背景:
pod在启动的时候报pod error loading seccomp filter into kernel error loading seccomp filter errno 524
问题的初步定位及处理
环境信息:
系统:Kylin v10 SP2
内核(宿主机、container):4.19.90-25.21
K8S: v1.20.15
1、据报错信息查询到这个是一个seccomp内存泄露的问题
2、查看宿主机实际bpf_jit_limit内存分配使用
#cat /proc/vmallocinfo | grep bpf_jit | awk '{s+=$2} END {print s}'
67239936(64M)
3、查看宿主机bpf_jit_limit限制大小
#sysctl net.core.bpf_jit_limit
33554432(32M)
4、 问题原因
此时问题原因已呈现,实际bpf_jit_limit使用大于bpf_jit_limit限制,导致了pod创建(pod删除后重建,container级别删除重建)失败
5、bpf_jit_limit配置最佳实践
lxc
net.core.bpf_jit_limit = 3000000000
# This is a limit on the size of eBPF JIT allocations which is usually set to PAGE_SIZE *
40000. Set this to 1000000000 if you are running Rocky Linux 9.x
net.core.bpf_jit_limit = 3000000000(2G bpf_jit_limit限制)
bpf_jit_limit参数说明:
bpf_jit_limit
This parameter enforces a global limit for memory allocations to the Berkeley Packet Filter Just-in-Time (BPF JIT) compiler in order to reject the unprivileged JIT requests once it has been surpassed.

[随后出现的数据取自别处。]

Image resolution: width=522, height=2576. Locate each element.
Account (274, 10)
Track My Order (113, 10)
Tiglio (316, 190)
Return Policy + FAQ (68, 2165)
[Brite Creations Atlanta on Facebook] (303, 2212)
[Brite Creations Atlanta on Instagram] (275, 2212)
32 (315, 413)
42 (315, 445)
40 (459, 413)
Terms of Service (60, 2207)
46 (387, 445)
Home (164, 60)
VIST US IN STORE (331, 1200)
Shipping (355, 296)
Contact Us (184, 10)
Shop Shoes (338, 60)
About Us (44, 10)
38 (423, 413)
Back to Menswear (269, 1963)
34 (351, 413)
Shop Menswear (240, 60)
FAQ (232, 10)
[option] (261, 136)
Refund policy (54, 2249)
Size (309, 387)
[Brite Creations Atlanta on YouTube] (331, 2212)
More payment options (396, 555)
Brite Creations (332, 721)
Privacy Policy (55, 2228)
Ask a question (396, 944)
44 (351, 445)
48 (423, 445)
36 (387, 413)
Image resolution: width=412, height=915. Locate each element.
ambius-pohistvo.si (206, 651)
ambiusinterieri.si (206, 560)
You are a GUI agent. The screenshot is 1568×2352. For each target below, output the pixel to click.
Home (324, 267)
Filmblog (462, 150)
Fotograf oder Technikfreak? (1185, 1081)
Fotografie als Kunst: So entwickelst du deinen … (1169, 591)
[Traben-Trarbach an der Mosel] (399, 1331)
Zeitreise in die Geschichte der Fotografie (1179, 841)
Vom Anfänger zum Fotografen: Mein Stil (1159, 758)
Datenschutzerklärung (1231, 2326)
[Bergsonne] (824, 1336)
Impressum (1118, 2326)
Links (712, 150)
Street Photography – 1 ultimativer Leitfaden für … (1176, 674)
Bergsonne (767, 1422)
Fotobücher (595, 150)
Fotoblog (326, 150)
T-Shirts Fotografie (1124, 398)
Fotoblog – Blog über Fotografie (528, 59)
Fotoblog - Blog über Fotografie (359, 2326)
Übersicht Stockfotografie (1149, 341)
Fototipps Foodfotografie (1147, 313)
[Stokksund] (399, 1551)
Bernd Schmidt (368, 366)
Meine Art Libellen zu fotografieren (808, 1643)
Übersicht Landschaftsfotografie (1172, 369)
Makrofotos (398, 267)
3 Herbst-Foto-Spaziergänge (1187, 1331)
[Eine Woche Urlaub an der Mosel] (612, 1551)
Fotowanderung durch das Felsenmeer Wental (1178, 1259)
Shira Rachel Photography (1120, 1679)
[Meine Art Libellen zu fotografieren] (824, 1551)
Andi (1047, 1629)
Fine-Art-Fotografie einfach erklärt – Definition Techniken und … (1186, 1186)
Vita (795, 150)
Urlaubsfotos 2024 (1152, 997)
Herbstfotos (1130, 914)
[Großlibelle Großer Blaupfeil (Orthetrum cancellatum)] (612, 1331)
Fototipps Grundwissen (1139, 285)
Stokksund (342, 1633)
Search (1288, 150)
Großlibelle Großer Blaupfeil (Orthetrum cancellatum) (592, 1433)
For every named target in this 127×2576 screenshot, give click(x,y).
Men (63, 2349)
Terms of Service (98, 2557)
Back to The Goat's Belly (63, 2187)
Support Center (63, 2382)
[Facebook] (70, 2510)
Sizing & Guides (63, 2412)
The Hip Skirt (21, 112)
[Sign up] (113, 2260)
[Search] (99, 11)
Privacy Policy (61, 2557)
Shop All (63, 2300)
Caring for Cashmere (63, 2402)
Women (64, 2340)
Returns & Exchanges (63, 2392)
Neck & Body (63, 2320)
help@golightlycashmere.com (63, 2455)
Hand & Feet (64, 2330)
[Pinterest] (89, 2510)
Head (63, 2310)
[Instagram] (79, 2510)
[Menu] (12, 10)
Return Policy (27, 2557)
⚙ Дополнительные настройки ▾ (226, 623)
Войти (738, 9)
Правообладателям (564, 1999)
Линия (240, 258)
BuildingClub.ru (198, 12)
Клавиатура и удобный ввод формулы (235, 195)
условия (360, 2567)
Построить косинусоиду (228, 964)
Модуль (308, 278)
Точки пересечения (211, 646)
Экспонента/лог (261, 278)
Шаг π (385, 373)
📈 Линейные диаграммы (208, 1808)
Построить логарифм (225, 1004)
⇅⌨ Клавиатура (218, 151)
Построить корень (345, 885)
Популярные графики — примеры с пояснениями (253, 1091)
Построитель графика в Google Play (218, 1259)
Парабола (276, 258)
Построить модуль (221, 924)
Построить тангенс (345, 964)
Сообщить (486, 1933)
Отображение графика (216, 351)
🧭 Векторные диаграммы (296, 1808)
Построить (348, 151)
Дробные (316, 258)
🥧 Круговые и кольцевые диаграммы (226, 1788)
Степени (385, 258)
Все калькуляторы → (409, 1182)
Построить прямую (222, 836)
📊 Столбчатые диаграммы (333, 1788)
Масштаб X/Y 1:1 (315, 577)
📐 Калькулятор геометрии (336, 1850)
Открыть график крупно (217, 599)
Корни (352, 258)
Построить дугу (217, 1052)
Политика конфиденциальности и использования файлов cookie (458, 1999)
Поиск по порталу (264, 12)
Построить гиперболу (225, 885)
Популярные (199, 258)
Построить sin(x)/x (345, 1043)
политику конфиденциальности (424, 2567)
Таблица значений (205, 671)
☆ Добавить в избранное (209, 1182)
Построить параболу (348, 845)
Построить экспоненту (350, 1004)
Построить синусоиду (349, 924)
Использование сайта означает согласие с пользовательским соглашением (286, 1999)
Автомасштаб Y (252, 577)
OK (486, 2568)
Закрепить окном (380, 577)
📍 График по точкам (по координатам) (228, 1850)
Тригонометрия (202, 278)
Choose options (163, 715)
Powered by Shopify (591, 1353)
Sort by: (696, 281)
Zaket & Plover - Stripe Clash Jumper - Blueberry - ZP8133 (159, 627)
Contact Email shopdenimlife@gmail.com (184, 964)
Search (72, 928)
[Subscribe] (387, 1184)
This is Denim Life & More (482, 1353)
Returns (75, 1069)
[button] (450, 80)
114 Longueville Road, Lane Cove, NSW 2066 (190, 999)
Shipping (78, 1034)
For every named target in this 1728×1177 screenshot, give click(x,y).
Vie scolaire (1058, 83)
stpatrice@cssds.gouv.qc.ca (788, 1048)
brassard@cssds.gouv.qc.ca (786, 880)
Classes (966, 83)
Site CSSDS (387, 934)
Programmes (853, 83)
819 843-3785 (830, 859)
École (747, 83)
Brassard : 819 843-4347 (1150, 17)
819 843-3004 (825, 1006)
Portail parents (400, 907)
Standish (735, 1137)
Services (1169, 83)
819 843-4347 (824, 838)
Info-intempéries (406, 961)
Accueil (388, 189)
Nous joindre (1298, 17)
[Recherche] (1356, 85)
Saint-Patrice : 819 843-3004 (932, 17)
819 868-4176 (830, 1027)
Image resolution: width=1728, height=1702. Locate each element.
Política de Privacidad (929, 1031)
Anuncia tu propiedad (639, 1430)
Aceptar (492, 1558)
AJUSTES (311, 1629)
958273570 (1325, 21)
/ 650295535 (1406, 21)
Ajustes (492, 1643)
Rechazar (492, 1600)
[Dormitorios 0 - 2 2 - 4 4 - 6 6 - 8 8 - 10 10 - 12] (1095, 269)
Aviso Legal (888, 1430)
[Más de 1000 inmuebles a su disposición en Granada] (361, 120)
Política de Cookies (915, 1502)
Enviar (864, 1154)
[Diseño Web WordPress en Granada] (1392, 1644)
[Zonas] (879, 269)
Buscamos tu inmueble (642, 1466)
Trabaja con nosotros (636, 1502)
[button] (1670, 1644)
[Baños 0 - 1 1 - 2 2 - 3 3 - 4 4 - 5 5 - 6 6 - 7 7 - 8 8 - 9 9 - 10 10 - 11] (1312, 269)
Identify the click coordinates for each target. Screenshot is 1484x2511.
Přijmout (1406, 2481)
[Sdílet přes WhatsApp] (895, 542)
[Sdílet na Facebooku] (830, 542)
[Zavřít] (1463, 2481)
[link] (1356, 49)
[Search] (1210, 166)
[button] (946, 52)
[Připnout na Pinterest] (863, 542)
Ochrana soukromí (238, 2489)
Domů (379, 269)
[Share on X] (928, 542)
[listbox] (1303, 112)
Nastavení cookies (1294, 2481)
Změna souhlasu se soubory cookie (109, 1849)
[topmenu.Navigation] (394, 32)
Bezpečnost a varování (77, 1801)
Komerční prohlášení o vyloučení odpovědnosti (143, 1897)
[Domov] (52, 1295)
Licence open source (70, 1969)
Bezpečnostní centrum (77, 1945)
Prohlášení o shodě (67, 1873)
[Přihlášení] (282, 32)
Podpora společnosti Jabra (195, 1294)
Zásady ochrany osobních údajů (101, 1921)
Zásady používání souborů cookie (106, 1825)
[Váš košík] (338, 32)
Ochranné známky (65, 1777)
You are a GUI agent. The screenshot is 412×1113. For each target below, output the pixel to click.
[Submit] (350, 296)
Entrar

The bpf_jit_limit parameter contains the value of the global limit in bytes.
6、问题处理
调整bpf_jit_limit大小限制后建pod成功
# sysctl net.core.bpf_jit_limit=3000000000
加入至sysctl.conf
#vi /etc/sysctl.conf
net.core.bpf_jit_limit = 3000000000
问题根因定位
通过问题的初步定位可处理,但/proc/vmallocinfo里面的bpf_jit_binary_alloc还是在增长的
1 删除已知的exporter进程使用了ebpf服务,看增长是否继续
2 经过步骤1后发现还是在增长
3 通过ebpf的命令来追踪内存分配
3.1 bftrace追踪bpf_jit_binary_alloc事件
bftrace -e 'kprobe:bpf_jit_binary_alloc {printf("pid %d uid %d process name %s\n", pid, uid, comm);}'
3.1.1、命令追踪后可见vfreadlat.py klockstat命令
3.1.2、while true;do ps -ef |grep vfreadlat.py; done
可看到具体命令及其ppid信息
root 264844 2532042 0 10:17 ? 00:00:00 /usr/bin/python /usr/share/bcc/tools/klockstat -d 1
3.1.3 看其父进程,可知这两个命令均来自于expoter进程
ps -ef |grep 2532042
root 2532042 2532028 4 Feb02 ? 0:02:51 /exporter
该方法无法追踪临时执行的分配内存的父进程到底是哪些
3.2 写bpf代码片断追踪bpf_jit_binary_alloc
# cat > getmsgforjit.bt <<EOF
#include <linux/sched.h> /* for curtask */
BEGIN {
printf("%-8d %-16 %-8s %-16s => %-8s %-16s\n", "PPPID", "PPPIDCOMM", "PPID", "PPIDCOMM", "PID", "COMM");
}
kprobe:bpf_jit_binary_alloc {
printf("%-8d %-16 %-8d %-16s => %-8d %-16s\n", curtask->parent->parent->comm, curtask->parent->parent->pid, curtask->parent->pid, curtask->parent->comm, pid, comm);
}
EOF
# bpftrace getmsgforjit.bt
PPPID PPPIDCOMM PPID PPIDCOMM PID COMM
685405 contaierd-shim 685579 systemd 3252084 (auditd)
找到container的进程
# ps -ef |grep 685405
# docker exec container_id /bin/bash #进入该contaienr的id查看auditd服务
进一步确认问题
a)开两个实时窗口
a.1 持续container内的观察日志
# journalctl -xe -f
a.2 持续观察bpf_jit_binary_alloc分配信息事件
# bpftrace getmsgforjit.bt
b、匹配两边观察结果发现
container的audit服务未正常启动,每次systemd尝试去拉取该服务时会导致分配pf_jit_binary_alloc(auditd)信息产生
4、问题处理
停止container的audit服务
a) systemctl disable audit
b) rm -f /usr/lib/systemd/system/auditd.service
c) systemctl daemon-reload
d) systemctl list-units
可看到audit.service not-found 状态
e)继续观察bpf_jit_binary_alloc分配信息事件,发现再也无此container的auitd信息了
bpftrace getmsgforjit.bt
结论:
1 将bpf_jit_limit设置为2G
2 定位实际使用bpf_jit_binary_alloc分配内存进程,如实际无用则停止
3 据实际情况,宿主机内核升级或内核path
参考:
https://access.redhat.com/documentation/en-us/red_hat_enterprise_linux/8/html/8.1_release_notes/kernel_parameters_changes
https://github.com/moby/moby/issues/45498
https://docs.rockylinux.org/books/lxd_server/01-install/